Ever after that she and my mother remained fast friends. Her step-father, Joe Howell, could not father children, but he faithfully cared for Hazel long after her mother died, even platonically marrying Hazel when both were senior citizens in Ogden. Mom took me on the bus several times to visit Hazel, her mother, and Joe during the many years they lived in Midvale, south of Salt Lake City. Joe and Grandma Howell, as they preferred to have me call them, already well advanced in years, treated me affectionately and kindly through my teens. They, especially Hazel, always seemed thrilled to have us drop in on them from across town.

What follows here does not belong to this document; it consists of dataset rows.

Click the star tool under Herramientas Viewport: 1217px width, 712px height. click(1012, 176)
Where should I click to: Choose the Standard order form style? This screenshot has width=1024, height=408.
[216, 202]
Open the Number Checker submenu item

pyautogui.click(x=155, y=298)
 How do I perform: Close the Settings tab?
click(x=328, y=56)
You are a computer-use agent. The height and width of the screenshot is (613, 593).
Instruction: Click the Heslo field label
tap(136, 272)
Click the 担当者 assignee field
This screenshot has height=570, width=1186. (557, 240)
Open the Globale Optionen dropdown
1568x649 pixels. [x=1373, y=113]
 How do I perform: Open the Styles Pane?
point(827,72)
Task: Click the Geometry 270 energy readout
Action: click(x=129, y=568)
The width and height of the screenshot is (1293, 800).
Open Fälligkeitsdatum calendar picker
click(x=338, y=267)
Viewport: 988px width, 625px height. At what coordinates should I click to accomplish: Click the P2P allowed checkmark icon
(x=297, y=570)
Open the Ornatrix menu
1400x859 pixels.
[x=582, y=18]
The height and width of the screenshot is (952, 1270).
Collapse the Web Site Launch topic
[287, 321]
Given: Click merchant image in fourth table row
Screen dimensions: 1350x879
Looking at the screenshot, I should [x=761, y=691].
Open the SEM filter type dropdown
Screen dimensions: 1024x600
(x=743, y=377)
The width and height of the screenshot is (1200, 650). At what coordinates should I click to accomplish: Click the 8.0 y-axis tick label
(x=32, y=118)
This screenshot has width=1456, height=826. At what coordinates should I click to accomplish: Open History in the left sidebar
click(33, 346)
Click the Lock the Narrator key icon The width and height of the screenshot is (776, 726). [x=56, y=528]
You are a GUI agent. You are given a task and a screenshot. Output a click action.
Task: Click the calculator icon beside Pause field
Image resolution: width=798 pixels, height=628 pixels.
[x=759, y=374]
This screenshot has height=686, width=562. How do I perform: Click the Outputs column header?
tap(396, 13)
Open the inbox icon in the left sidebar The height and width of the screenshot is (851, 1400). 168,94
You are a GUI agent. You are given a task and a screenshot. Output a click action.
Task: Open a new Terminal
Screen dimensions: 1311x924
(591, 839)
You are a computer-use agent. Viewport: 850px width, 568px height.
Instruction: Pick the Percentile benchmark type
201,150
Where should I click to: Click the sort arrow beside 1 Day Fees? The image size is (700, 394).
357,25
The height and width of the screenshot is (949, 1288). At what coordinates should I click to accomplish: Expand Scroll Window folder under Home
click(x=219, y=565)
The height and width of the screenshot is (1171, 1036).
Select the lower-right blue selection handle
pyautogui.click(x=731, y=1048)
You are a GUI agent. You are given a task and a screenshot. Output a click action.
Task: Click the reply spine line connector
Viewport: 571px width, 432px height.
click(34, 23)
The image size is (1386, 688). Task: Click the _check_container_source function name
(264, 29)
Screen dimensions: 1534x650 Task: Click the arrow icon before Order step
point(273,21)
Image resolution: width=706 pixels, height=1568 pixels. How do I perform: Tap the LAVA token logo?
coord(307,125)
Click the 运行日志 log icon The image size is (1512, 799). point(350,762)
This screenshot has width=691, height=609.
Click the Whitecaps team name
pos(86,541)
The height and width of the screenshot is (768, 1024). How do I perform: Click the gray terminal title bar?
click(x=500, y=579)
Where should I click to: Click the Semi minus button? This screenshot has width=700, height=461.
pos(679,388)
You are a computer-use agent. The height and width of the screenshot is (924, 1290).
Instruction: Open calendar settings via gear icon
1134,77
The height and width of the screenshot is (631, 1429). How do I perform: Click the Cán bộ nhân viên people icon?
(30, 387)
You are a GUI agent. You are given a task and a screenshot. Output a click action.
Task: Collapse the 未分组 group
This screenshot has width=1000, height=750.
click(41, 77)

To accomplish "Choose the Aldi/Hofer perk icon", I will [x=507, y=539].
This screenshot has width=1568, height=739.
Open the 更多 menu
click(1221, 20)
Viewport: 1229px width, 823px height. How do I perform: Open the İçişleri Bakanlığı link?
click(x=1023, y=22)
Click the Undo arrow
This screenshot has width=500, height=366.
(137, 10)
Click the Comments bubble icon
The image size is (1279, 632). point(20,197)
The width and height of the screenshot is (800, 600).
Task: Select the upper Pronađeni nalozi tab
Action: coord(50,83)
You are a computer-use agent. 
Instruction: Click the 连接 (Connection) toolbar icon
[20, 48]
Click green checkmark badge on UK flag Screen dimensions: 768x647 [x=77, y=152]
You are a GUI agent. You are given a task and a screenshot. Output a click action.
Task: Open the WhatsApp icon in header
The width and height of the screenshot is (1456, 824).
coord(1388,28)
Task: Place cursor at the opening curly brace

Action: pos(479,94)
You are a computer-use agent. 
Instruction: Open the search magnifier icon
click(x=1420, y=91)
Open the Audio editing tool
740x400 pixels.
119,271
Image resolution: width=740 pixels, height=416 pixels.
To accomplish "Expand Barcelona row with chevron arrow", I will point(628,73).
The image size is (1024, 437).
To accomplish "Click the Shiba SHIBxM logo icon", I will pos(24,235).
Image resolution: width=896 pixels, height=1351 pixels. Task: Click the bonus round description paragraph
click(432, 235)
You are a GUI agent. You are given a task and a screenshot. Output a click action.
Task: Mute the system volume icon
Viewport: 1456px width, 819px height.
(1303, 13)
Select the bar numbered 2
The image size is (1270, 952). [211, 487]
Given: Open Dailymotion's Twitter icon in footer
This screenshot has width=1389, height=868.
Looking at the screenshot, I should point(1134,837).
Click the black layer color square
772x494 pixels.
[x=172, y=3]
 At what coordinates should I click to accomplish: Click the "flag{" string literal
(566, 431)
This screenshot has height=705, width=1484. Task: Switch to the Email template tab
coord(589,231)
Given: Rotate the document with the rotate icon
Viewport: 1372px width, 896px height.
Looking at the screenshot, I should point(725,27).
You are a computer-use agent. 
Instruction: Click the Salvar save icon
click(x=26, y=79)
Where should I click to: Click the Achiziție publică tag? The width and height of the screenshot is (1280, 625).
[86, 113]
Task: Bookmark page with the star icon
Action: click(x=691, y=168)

The hazy chronology of all this needs clarifying. Can you help with that, Scott?

Love,

Elder Dad

 

----- Original Message -----

From: <carrie@edizone.com>
To: <TarbetList@timp.net>
Sent: Tuesday, November 26, 2002 7:53 AM
Subject: Re: [Tarbet] Hazel

> I couldn't have said it better myself. What a wonderful woman. Ya made me
> get all choked up bro.

 

> ----- Original Message -----

> From: "Scott Tarbet" <starbet@timp.net>
> To: <TarbetList@timp.net>
> Sent: Tuesday, November 26, 2002 5:16 AM
> Subject: RE: [Tarbet] Hazel

> > I visited Hazel a lot with Grandma and came to understand her quite
> > well. It's very interesting that Hazel's name comes up right now,
> > because I have thought about her several times this week while
> > reflecting on Grandma and her angelic example of selfless, loving
> > service and how it has influenced my life. The longer I live the
> > more I realize how exceptional she was, exemplified by her years of
> > devotion to Hazel and many others, including entire young families,
> > numerous frail seniors, and people afflicted by illness, disease,
> > and incarceration, all of whom I saw her take under her wing. She
> > had a regular circuit of visits that she did (frequently with me in
> > tow), not just to socialize, but to fulfill needs for the people she
> > visited. Those needs were sometimes small and sometimes
> > staggeringly large, but everywhere she went she was greeted as the
> > angel she was. I miss her terribly but thank God for the wonderful
> > blessing she continues to be in my life.

 

> > -----Original Message-----

> > From: TarbetList-owner@timp.net [mailto:TarbetList-owner@timp.net]
> > On Behalf Of Band Room
> > Sent: Monday, November 25, 2002 10:06 AM
> > To: tarbetlist@timp.net

> > Subject: [Tarbet] Hazel

> > Yesterday I learned that Sister Brown, who is one of our library
> > workers
> > is a relative of grandma Haskell's friend Hazel. Her grandmother
> > was a polygamist half sister of Hazel's grandmother. Because
> > Grandma was so good to Hazel she was also well loved in Hazel's
> > extended family. And because she would patiently listen to Hazel
> > (who I could never understand) she was a great family history
> > resource for that family. It's nice to know that we're not the only
> > ones who remember her so fondly.